April 3, 2017 by Emsi Burning Glass
The next world war, it has been said, won’t be fought with bullets and bombs, but with bits and bytes. That’s not hard to imagine. In a hyper-digitalized, increasingly interconnected world, the menace of cyber theft, fraud, and abuse has never been greater.
The FBI’s Internet Crime Complaint Center receives 300,000 complaints a year, totaling over $800 million in losses. Cyberattacks cost the average US company more than $15.4 million per year, according to the National Initiative for Cybersecurity Careers and Studies. Reputation also suffers. Think about the recent stock dive after Yahoo announced that over 1 billion email accounts had been compromised in 2013.

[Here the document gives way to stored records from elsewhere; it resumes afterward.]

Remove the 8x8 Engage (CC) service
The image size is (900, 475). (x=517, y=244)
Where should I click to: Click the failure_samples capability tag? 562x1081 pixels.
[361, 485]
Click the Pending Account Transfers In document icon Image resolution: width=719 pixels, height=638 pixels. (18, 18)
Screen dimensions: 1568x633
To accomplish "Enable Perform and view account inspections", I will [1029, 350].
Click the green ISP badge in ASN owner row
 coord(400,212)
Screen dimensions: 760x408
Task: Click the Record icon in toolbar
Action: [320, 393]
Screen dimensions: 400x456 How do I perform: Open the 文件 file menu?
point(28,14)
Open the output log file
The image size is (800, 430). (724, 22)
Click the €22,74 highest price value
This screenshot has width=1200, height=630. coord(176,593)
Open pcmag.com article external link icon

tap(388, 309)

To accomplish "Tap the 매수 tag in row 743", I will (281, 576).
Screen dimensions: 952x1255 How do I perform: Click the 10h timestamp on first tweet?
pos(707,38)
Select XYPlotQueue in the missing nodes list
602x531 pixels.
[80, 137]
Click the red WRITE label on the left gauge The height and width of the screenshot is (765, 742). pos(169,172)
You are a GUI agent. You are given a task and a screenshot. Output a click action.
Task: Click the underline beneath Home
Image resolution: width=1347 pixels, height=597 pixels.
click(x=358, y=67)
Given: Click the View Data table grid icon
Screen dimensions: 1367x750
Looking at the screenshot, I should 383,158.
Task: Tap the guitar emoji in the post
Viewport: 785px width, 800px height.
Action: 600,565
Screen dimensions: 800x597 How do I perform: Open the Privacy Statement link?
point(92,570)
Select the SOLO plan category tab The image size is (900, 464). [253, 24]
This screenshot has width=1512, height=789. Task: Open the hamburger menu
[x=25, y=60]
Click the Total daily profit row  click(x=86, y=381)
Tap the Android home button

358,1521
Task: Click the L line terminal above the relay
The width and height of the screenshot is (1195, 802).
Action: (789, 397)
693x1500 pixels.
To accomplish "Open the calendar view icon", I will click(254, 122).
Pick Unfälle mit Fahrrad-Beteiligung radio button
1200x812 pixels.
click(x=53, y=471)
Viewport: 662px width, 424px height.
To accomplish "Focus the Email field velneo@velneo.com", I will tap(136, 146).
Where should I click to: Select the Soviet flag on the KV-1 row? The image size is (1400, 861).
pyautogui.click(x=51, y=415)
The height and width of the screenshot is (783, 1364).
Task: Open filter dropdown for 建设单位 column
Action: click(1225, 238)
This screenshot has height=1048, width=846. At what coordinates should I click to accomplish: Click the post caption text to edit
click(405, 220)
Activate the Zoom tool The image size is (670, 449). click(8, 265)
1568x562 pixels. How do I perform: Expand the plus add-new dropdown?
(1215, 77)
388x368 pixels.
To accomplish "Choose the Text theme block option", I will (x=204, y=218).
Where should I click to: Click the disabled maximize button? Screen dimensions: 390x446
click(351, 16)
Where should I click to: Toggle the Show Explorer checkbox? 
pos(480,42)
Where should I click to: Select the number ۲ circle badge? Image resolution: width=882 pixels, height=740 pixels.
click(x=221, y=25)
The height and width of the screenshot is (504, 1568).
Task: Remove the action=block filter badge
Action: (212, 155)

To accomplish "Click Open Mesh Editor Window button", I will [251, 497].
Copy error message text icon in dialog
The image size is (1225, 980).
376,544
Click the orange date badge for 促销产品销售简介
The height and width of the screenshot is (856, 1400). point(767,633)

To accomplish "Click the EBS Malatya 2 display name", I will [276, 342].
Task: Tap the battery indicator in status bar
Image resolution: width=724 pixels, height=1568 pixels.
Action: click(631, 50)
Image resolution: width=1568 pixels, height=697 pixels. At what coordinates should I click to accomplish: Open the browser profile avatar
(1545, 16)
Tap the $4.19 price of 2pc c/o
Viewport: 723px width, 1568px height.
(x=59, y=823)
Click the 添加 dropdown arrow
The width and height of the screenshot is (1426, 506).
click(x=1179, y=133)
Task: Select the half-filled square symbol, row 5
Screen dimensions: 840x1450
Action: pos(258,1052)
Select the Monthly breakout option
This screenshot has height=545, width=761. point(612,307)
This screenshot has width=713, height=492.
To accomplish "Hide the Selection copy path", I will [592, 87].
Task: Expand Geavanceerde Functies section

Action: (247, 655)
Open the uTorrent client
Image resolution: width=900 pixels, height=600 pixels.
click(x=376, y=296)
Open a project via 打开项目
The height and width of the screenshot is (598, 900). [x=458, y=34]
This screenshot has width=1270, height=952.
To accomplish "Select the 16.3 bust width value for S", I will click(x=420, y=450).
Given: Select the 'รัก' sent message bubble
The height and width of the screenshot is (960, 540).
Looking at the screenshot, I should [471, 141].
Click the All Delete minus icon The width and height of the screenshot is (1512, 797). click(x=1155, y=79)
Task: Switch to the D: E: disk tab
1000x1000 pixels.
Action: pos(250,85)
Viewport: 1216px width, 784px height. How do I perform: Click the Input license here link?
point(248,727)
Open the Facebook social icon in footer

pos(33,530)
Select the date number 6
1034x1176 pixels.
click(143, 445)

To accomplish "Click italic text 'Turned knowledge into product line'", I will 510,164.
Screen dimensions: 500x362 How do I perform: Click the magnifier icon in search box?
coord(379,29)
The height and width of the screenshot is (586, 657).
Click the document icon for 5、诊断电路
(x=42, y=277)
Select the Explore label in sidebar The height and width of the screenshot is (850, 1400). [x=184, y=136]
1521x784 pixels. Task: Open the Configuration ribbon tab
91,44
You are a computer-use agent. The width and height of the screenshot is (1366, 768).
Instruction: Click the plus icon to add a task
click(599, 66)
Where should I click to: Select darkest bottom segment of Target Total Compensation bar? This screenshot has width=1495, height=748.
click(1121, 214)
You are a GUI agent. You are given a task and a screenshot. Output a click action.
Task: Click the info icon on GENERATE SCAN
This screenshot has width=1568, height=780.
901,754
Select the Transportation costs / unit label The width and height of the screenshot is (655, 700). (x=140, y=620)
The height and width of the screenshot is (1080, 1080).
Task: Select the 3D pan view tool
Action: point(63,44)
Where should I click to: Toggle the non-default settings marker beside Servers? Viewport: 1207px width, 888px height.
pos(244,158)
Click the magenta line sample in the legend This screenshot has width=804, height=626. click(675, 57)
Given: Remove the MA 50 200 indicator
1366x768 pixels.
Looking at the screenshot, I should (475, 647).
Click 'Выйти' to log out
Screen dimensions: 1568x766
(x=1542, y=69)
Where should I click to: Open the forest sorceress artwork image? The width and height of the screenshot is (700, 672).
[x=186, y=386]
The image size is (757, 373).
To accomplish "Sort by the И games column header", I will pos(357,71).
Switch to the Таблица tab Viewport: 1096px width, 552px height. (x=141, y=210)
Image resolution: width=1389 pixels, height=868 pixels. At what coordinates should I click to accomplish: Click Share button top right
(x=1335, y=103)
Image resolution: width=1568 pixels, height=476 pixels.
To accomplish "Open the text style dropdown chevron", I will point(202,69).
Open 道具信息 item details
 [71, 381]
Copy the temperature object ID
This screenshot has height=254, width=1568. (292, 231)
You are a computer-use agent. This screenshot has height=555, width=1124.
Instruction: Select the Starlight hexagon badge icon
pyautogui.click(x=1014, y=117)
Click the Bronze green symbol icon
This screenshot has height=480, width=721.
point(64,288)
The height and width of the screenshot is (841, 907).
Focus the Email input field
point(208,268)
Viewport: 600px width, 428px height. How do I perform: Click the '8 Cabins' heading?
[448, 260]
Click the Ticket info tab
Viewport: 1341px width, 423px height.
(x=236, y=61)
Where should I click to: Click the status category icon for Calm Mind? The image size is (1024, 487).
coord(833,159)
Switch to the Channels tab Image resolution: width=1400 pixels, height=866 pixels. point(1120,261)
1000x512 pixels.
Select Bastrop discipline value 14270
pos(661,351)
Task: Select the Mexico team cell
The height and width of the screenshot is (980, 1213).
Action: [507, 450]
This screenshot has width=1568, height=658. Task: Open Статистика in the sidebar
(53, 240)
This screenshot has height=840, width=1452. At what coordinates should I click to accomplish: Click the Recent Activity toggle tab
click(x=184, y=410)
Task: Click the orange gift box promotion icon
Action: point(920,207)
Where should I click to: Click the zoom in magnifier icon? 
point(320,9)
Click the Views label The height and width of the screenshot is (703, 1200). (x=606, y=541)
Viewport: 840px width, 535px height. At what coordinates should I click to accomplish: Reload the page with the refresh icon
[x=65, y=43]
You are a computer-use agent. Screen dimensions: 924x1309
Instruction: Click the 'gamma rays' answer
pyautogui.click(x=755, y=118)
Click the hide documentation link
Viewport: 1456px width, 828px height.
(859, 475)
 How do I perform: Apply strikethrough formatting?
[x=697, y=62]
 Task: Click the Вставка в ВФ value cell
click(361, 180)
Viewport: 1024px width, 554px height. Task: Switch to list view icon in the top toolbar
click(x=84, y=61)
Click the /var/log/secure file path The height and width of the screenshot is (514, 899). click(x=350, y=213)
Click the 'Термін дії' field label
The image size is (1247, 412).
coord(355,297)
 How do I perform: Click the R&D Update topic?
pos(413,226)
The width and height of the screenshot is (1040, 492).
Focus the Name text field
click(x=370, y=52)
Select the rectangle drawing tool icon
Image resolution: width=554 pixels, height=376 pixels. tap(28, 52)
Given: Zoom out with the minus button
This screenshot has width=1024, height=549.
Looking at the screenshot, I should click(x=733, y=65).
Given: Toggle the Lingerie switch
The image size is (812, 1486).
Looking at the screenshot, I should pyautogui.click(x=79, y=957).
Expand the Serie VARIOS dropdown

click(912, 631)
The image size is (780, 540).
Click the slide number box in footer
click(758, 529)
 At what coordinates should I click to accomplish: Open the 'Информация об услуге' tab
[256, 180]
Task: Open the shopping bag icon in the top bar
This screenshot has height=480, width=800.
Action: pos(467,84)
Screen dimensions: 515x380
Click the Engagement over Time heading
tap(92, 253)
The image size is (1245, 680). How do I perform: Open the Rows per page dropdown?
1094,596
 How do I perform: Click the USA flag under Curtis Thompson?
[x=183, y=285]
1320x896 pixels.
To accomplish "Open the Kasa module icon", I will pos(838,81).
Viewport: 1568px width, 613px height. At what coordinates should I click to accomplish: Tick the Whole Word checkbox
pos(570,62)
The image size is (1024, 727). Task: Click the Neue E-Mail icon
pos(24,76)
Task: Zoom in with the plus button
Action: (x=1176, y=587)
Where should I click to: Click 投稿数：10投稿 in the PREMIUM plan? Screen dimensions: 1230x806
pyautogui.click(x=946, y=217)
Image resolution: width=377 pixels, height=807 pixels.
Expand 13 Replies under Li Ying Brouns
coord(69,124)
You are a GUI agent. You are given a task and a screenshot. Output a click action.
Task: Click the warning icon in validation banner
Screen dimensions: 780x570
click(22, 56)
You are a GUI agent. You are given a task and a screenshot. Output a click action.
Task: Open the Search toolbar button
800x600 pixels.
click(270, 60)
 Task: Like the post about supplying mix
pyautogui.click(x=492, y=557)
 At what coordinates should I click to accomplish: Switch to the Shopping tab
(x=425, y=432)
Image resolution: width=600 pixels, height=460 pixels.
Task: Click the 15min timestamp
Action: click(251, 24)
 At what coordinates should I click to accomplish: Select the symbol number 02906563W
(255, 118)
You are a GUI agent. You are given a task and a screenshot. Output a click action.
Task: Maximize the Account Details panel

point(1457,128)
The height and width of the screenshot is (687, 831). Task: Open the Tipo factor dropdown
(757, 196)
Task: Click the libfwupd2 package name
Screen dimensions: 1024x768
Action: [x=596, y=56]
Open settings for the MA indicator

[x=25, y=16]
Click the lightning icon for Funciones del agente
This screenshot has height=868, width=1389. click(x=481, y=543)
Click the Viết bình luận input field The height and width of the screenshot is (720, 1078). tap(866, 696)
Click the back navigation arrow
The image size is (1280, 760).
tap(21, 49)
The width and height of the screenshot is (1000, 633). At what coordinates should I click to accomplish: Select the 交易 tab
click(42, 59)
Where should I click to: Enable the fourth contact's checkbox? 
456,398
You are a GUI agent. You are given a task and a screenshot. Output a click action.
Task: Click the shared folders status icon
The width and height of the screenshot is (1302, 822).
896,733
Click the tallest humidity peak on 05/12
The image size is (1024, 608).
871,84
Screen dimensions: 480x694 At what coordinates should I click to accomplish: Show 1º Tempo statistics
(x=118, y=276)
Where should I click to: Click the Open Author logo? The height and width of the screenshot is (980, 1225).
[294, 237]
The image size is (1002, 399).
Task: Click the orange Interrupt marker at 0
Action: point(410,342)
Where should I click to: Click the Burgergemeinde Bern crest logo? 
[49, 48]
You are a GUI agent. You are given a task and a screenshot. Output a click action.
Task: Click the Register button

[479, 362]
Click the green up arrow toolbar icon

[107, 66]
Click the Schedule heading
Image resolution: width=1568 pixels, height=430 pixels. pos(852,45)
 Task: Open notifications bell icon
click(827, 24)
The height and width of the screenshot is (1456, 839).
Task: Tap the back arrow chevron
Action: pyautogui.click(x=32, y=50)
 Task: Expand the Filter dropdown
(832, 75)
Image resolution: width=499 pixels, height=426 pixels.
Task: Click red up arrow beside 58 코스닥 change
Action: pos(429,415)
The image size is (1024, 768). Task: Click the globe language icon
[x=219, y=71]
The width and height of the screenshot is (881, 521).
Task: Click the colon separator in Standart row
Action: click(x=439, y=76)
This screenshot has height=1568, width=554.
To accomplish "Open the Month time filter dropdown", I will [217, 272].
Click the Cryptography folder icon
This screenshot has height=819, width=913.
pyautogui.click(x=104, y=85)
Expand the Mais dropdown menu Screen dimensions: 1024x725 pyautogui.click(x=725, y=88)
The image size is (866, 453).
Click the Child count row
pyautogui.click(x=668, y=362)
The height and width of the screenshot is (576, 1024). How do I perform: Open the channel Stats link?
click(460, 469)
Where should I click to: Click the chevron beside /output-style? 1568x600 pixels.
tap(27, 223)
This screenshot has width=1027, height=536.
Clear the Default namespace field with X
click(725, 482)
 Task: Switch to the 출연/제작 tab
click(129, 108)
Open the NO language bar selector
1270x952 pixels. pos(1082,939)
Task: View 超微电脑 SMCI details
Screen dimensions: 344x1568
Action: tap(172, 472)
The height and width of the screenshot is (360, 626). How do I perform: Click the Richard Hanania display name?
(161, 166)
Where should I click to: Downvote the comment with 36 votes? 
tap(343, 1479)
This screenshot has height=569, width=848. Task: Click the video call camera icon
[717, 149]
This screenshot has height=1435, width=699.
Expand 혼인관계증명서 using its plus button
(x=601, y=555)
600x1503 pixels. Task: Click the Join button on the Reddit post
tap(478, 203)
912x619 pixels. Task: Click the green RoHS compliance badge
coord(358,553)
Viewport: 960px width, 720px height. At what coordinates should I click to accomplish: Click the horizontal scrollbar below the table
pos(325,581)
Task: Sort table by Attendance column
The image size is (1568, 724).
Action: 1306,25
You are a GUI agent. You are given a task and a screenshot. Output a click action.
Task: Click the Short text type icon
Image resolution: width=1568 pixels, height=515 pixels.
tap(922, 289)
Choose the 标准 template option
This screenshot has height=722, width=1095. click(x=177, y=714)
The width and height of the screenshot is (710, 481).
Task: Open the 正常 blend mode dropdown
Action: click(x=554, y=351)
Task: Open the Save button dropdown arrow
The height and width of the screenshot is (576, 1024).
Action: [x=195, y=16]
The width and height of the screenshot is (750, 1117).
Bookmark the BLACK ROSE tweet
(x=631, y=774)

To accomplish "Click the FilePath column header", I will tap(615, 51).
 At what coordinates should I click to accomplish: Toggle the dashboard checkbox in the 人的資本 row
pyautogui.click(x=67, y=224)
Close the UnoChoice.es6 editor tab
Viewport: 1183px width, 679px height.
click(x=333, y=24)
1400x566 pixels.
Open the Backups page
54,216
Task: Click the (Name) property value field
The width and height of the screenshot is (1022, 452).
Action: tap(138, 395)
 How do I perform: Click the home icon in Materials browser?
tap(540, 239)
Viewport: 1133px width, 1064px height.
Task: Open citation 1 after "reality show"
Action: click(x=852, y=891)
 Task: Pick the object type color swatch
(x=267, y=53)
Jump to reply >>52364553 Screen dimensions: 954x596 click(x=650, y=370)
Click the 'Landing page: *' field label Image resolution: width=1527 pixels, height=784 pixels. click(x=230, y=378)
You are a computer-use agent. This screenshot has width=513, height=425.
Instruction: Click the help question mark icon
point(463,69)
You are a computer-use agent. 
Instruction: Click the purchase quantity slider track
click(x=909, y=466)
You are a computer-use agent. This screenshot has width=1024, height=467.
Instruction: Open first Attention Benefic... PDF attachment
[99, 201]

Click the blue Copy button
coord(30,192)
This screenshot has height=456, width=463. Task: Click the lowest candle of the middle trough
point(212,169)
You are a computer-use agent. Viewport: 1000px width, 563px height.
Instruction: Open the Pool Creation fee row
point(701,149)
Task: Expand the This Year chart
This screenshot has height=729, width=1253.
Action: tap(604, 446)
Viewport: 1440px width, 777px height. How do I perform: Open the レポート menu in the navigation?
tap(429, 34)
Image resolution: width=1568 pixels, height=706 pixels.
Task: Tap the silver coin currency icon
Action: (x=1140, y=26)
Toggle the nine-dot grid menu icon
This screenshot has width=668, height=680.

As the DHS, the military, and companies nationwide tighten security measures, we find accelerating demand for cybersecurity analysts—aka information security analysts/managers or security engineers/consultants—the folks in charge of protecting an organization’s computer networks and systems . The more cyberattacks grow, the more responsibilities these analysts own.
Besides monitoring networks for breaches and installing software (firewalls, data encryption, etc.) and creating disaster-recovery plans, they must think like hackers themselves. This means keeping up with the latest methods of attack and conducting penetration testing to find vulnerabilities before they can be exploited.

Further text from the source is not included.